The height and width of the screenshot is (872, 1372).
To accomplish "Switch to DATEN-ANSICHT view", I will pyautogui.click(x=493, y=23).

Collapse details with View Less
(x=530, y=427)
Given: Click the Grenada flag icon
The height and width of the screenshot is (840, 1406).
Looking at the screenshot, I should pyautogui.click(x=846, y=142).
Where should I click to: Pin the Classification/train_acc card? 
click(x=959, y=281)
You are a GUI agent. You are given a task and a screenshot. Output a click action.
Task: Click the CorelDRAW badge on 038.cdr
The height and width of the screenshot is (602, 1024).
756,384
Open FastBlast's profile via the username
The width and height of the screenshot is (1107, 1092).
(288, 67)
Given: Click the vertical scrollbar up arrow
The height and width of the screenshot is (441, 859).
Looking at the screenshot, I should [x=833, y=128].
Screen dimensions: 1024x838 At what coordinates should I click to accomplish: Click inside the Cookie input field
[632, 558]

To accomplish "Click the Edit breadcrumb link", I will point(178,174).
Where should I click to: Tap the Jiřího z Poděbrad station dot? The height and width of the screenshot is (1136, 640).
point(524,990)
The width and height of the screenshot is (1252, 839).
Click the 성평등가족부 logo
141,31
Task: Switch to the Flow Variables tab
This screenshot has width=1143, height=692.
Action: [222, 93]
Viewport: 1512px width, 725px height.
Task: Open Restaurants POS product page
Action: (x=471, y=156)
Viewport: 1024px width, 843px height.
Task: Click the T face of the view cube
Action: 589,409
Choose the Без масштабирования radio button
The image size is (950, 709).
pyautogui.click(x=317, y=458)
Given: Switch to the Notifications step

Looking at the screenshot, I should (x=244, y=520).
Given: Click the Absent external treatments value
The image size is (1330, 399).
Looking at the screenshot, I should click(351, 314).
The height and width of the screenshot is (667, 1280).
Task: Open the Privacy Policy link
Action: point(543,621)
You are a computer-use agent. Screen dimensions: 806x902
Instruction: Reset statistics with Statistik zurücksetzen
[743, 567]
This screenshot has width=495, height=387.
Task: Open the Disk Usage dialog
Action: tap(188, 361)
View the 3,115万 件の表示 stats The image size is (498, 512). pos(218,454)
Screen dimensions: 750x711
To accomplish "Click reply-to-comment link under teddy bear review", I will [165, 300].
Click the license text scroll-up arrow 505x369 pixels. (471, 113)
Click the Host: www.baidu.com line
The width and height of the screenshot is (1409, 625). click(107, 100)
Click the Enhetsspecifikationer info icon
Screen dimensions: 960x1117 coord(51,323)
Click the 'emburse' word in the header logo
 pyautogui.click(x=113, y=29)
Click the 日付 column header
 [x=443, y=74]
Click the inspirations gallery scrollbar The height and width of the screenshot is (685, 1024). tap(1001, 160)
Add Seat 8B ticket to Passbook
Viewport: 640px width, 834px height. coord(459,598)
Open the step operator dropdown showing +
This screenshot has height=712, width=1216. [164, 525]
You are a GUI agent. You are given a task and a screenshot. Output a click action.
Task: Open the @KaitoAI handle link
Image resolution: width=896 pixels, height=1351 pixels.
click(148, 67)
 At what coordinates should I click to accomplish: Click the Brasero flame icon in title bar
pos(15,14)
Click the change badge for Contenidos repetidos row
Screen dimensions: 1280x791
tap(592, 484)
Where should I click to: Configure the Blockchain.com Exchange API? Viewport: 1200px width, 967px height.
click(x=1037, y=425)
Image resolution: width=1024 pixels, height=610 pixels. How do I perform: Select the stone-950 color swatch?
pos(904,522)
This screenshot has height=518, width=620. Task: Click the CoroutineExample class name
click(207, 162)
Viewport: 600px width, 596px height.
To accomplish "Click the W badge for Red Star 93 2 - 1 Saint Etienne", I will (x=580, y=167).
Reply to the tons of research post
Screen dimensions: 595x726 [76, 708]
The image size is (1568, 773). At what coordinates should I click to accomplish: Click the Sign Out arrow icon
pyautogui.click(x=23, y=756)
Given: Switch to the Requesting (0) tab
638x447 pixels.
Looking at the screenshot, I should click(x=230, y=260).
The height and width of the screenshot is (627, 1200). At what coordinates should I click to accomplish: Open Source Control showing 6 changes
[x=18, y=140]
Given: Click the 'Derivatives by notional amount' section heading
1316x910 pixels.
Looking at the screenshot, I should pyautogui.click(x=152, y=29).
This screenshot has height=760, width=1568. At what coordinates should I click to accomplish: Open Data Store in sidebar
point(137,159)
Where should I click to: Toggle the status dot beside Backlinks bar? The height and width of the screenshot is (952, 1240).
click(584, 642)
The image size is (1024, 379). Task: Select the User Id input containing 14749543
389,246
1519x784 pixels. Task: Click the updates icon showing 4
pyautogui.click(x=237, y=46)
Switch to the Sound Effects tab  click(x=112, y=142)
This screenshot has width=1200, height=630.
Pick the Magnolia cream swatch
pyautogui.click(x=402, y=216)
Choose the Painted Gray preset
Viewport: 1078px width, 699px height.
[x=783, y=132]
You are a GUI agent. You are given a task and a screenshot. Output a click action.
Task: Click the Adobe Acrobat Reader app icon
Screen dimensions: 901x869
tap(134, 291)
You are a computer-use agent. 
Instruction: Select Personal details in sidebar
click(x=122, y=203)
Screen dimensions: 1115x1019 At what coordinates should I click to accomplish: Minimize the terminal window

WHAT IS REQUIRED
What this task asks for is an exact copy of the material above.

RESULT FOR THIS TASK
The height and width of the screenshot is (872, 1372).
To accomplish "Switch to DATEN-ANSICHT view", I will pyautogui.click(x=493, y=23).

Collapse details with View Less
(x=530, y=427)
Given: Click the Grenada flag icon
The height and width of the screenshot is (840, 1406).
Looking at the screenshot, I should pyautogui.click(x=846, y=142).
Where should I click to: Pin the Classification/train_acc card? 
click(x=959, y=281)
You are a GUI agent. You are given a task and a screenshot. Output a click action.
Task: Click the CorelDRAW badge on 038.cdr
The height and width of the screenshot is (602, 1024).
756,384
Open FastBlast's profile via the username
The width and height of the screenshot is (1107, 1092).
(288, 67)
Given: Click the vertical scrollbar up arrow
The height and width of the screenshot is (441, 859).
Looking at the screenshot, I should [x=833, y=128].
Screen dimensions: 1024x838 At what coordinates should I click to accomplish: Click inside the Cookie input field
[632, 558]

To accomplish "Click the Edit breadcrumb link", I will point(178,174).
Where should I click to: Tap the Jiřího z Poděbrad station dot? The height and width of the screenshot is (1136, 640).
point(524,990)
The width and height of the screenshot is (1252, 839).
Click the 성평등가족부 logo
141,31
Task: Switch to the Flow Variables tab
This screenshot has width=1143, height=692.
Action: [222, 93]
Viewport: 1512px width, 725px height.
Task: Open Restaurants POS product page
Action: (x=471, y=156)
Viewport: 1024px width, 843px height.
Task: Click the T face of the view cube
Action: 589,409
Choose the Без масштабирования radio button
The image size is (950, 709).
pyautogui.click(x=317, y=458)
Given: Switch to the Notifications step

Looking at the screenshot, I should (x=244, y=520).
Given: Click the Absent external treatments value
The image size is (1330, 399).
Looking at the screenshot, I should click(351, 314).
The height and width of the screenshot is (667, 1280).
Task: Open the Privacy Policy link
Action: point(543,621)
You are a computer-use agent. Screen dimensions: 806x902
Instruction: Reset statistics with Statistik zurücksetzen
[743, 567]
This screenshot has width=495, height=387.
Task: Open the Disk Usage dialog
Action: tap(188, 361)
View the 3,115万 件の表示 stats The image size is (498, 512). pos(218,454)
Screen dimensions: 750x711
To accomplish "Click reply-to-comment link under teddy bear review", I will [165, 300].
Click the license text scroll-up arrow 505x369 pixels. (471, 113)
Click the Host: www.baidu.com line
The width and height of the screenshot is (1409, 625). click(107, 100)
Click the Enhetsspecifikationer info icon
Screen dimensions: 960x1117 coord(51,323)
Click the 'emburse' word in the header logo
 pyautogui.click(x=113, y=29)
Click the 日付 column header
 [x=443, y=74]
Click the inspirations gallery scrollbar The height and width of the screenshot is (685, 1024). tap(1001, 160)
Add Seat 8B ticket to Passbook
Viewport: 640px width, 834px height. coord(459,598)
Open the step operator dropdown showing +
This screenshot has height=712, width=1216. [164, 525]
You are a GUI agent. You are given a task and a screenshot. Output a click action.
Task: Open the @KaitoAI handle link
Image resolution: width=896 pixels, height=1351 pixels.
click(148, 67)
 At what coordinates should I click to accomplish: Click the Brasero flame icon in title bar
pos(15,14)
Click the change badge for Contenidos repetidos row
Screen dimensions: 1280x791
tap(592, 484)
Where should I click to: Configure the Blockchain.com Exchange API? Viewport: 1200px width, 967px height.
click(x=1037, y=425)
Image resolution: width=1024 pixels, height=610 pixels. How do I perform: Select the stone-950 color swatch?
pos(904,522)
This screenshot has height=518, width=620. Task: Click the CoroutineExample class name
click(207, 162)
Viewport: 600px width, 596px height.
To accomplish "Click the W badge for Red Star 93 2 - 1 Saint Etienne", I will (x=580, y=167).
Reply to the tons of research post
Screen dimensions: 595x726 [76, 708]
The image size is (1568, 773). At what coordinates should I click to accomplish: Click the Sign Out arrow icon
pyautogui.click(x=23, y=756)
Given: Switch to the Requesting (0) tab
638x447 pixels.
Looking at the screenshot, I should click(x=230, y=260).
The height and width of the screenshot is (627, 1200). At what coordinates should I click to accomplish: Open Source Control showing 6 changes
[x=18, y=140]
Given: Click the 'Derivatives by notional amount' section heading
1316x910 pixels.
Looking at the screenshot, I should pyautogui.click(x=152, y=29).
This screenshot has height=760, width=1568. At what coordinates should I click to accomplish: Open Data Store in sidebar
point(137,159)
Where should I click to: Toggle the status dot beside Backlinks bar? The height and width of the screenshot is (952, 1240).
click(584, 642)
The image size is (1024, 379). Task: Select the User Id input containing 14749543
389,246
1519x784 pixels. Task: Click the updates icon showing 4
pyautogui.click(x=237, y=46)
Switch to the Sound Effects tab  click(x=112, y=142)
This screenshot has width=1200, height=630.
Pick the Magnolia cream swatch
pyautogui.click(x=402, y=216)
Choose the Painted Gray preset
Viewport: 1078px width, 699px height.
[x=783, y=132]
You are a GUI agent. You are given a task and a screenshot. Output a click action.
Task: Click the Adobe Acrobat Reader app icon
Screen dimensions: 901x869
tap(134, 291)
You are a computer-use agent. 
Instruction: Select Personal details in sidebar
click(x=122, y=203)
Screen dimensions: 1115x1019 At what coordinates should I click to accomplish: Minimize the terminal window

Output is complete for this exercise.